Sea razonable: ¡sueñe!

Ignacio Zuleta Ll.
21 de abril de 2020 - 05:00 a. m.

En tanto transita la pandemia, al ritmo de unos ciclos con sus leyes misteriosas y propias, algunos nos permitimos pensar en el futuro. Todo futuro es desde luego una utopía porque, como hemos visto para escarmiento de la arrogancia de la especie, la naturaleza nos amonesta como una madre paisa: “¿Y acaso usté se manda?”. Pero es razonable creer que, al final de este abrazo indescifrable de Plutón y Júpiter, habrá seres humanos y estos tendrán que revisar los básicos.

En todos los asuntos posibles habrá cambios. La intelectualidad del mundo entero, los analistas globales, los opinadores y los influentes vaticinan, en sano ejercicio para espantar las aves negras del confinamiento, que quizás el sistema cambie, o quizás no; que es probable que la naturaleza se recobre, o es probable que no; que China será la nueva emperatriz del universo, o tal vez no será… y como aquí nadie se manda y los arcanos de la naturaleza y de Dios no son explícitos, acabaremos todos haciendo lo que advierte el dicho: “La cagó como un profeta”.

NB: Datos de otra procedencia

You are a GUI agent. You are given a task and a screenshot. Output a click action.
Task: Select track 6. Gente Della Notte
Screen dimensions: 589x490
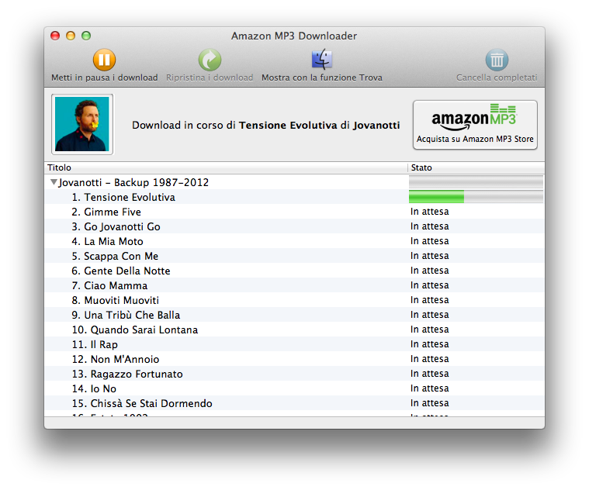tap(121, 271)
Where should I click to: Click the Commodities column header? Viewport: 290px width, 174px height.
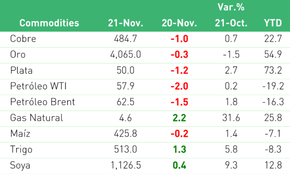tap(49, 23)
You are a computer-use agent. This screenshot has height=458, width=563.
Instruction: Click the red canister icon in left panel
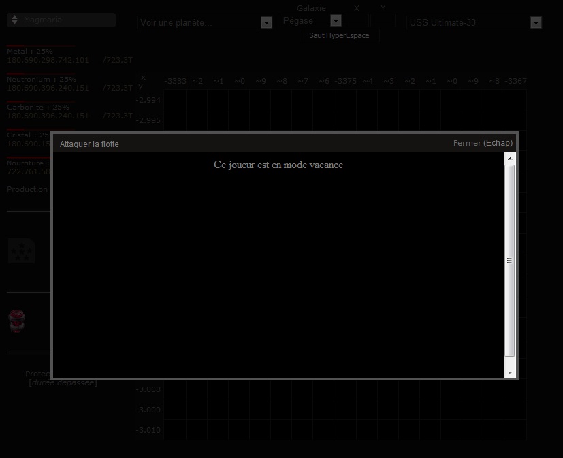tap(17, 321)
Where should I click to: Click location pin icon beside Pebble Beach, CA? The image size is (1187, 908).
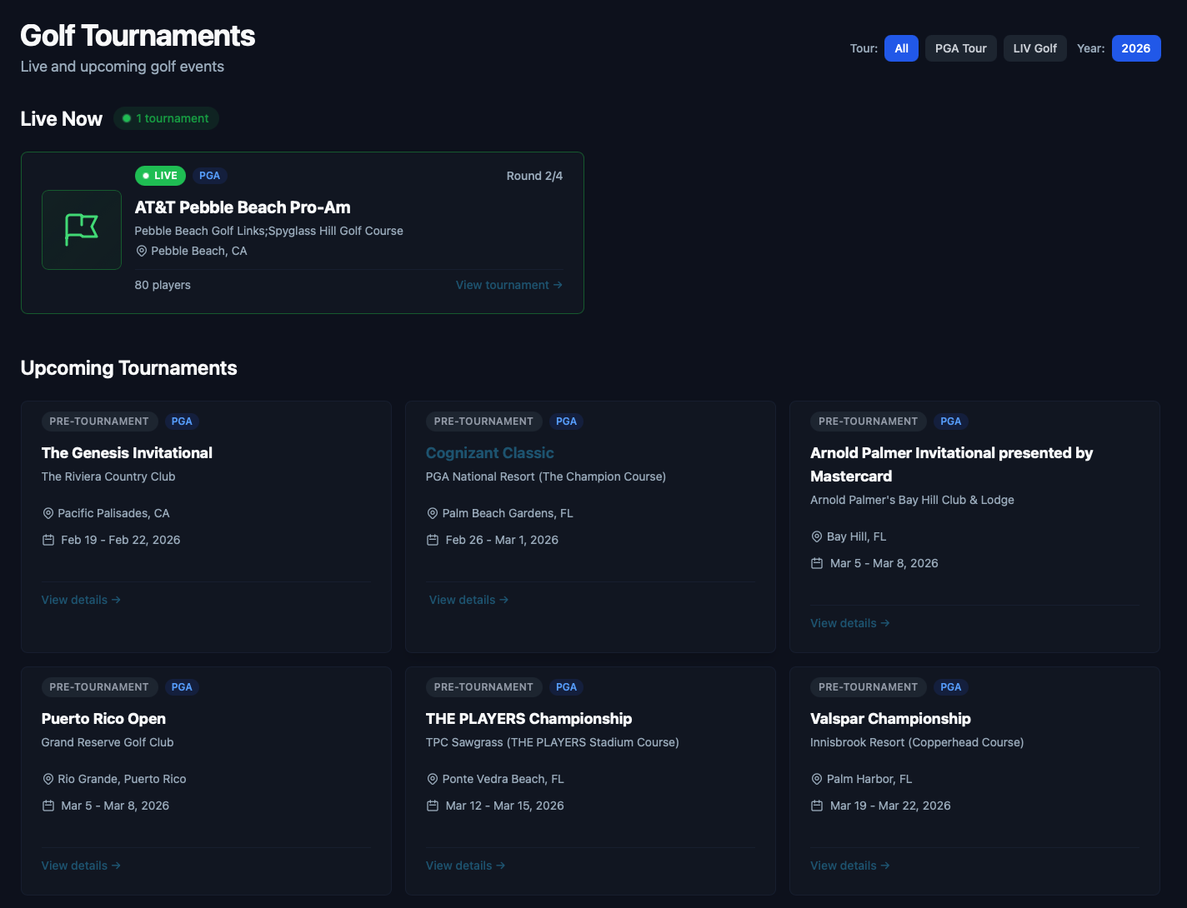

Sin embargo, soñar es un buen mecanismo de defensa, una inyección de optimismo necesario y una preparación por si las cosas resultan parecidas a los anhelos. Y hay unos temas concatenados sobre los que vale la pena divagar aquí en Colombia: la tenencia de la tierra, la vuelta al campo, la reforma agraria, las semillas autóctonas, la comida local y la seguridad alimentaria. Por el momento, no se asoman cambios en la verdadera estructura y las medidas gubernamentales de la peste son cuidados paliativos al enfermo terminal; “caritativas”, sí, pero nada remedian.No demora el hambre en apretar y esa es maestra dura, y el desabastecimiento en hacer su aparición porque nunca garantizamos una seguridad alimentaria con productos locales como hizo la China antes de abrirse al mundo, y dependemos en extremo de semillas transgénicas y agrotóxicos importados para sostener la producción.

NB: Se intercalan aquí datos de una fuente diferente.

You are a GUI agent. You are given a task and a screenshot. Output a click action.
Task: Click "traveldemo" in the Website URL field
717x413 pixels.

Revisando un artículo en un diario nacional de hace cinco meses, se profetizaba con el tonito orgulloso de Economía y Negocios al hacer proyecciones para esta década, que “el producto del campo y la agroindustria que crecerá más en Colombia… será el etanol”. ¡Vaya producto agrícola, para darle de comer a los motores! Nos hemos escapado de decir que el oro, el petróleo y el coltán son minerales básicos para la salud del organismo. Y mientras tanto, los campos, que son todos del Marqués de Carabas y no del campesino desplazado, se dedican a cultivar palma de aceite en los humedales de los territorios nacionales; caña de azúcar en las antes fecundas tierras del Valle del Cauca; soya en los Llanos Orientales para alimentar vacas y cerdos; o en las tierras feraces del altiplano cundiboyacense, flores tóxicas que no sirven ni para adornar una ensalada.

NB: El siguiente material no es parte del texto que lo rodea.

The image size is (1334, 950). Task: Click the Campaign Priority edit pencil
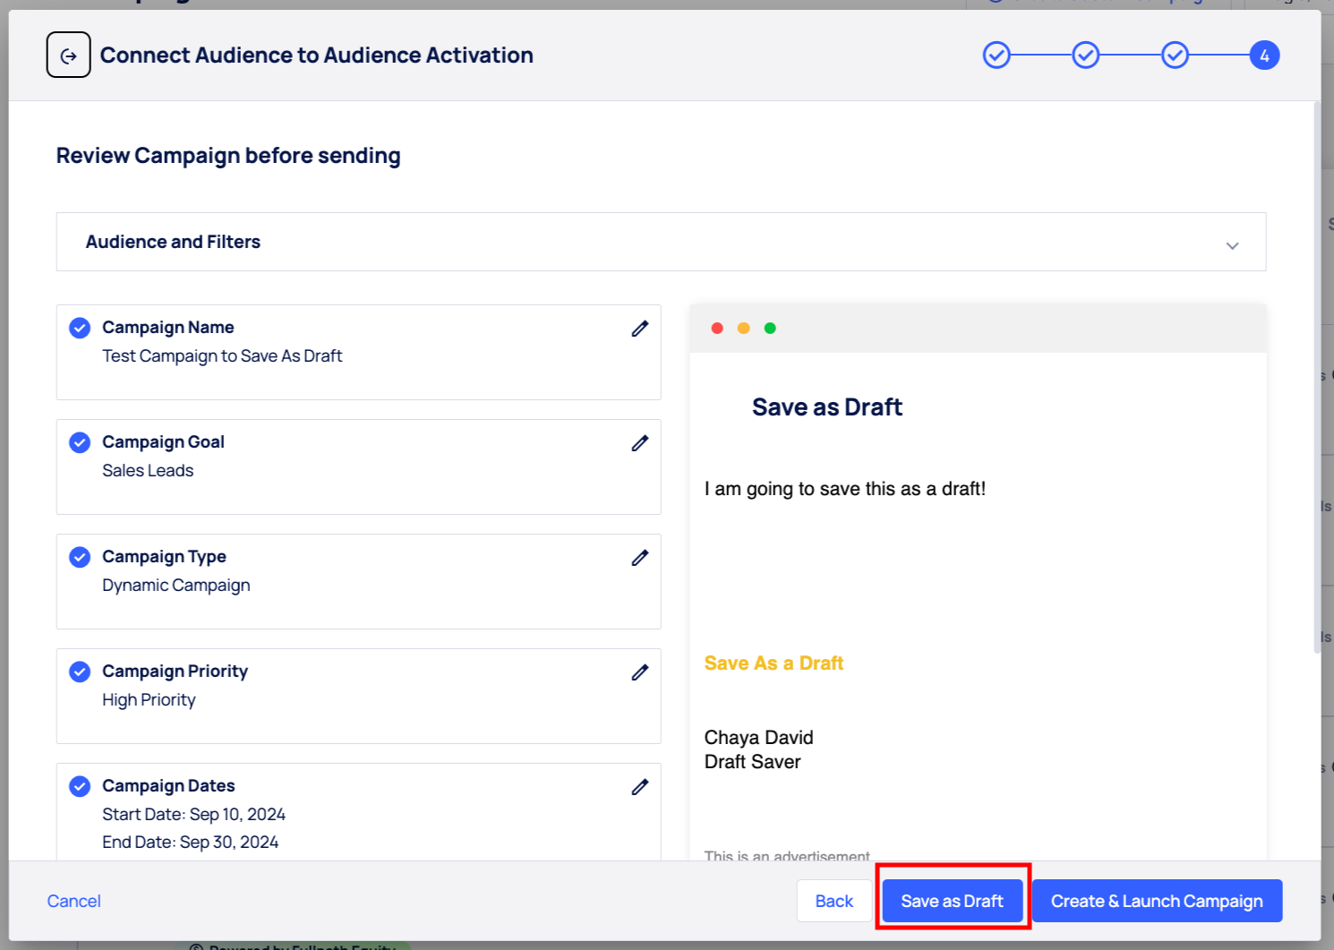click(639, 672)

Por eso hay que soñar, para no morir como un patriota, de atrabilis fatal. Por otro lado, hay una incipiente vuelta al anhelo de cooperar en ecoaldeas con sus huertas limpias,  crear y apoyar reservas naturales privadas (hay ya casi 600) con posibilidad de hacer en ellas agricultura sustentable, privilegiar mercadillos locales que apoyan la producción del campesino (que no sin su veneno el Minagricultura llama “habitantes del campo”), o imitar el tesón de, digamos, una horticultora urbana que echa sabiamente el reversazo que ahora entenderemos como urgente. Están también los movimientos territoriales y culturales que se van consolidando y un ejemplo son los TICCA empeñados en la preservación de la biodiversidad, incluidas desde luego la comida y los conocimientos ancestrales. Y así, poquito a poco y azuzados por la hoz de Gea, le tocará a los que queden por aquí ir entrando en razón, desde los sueños.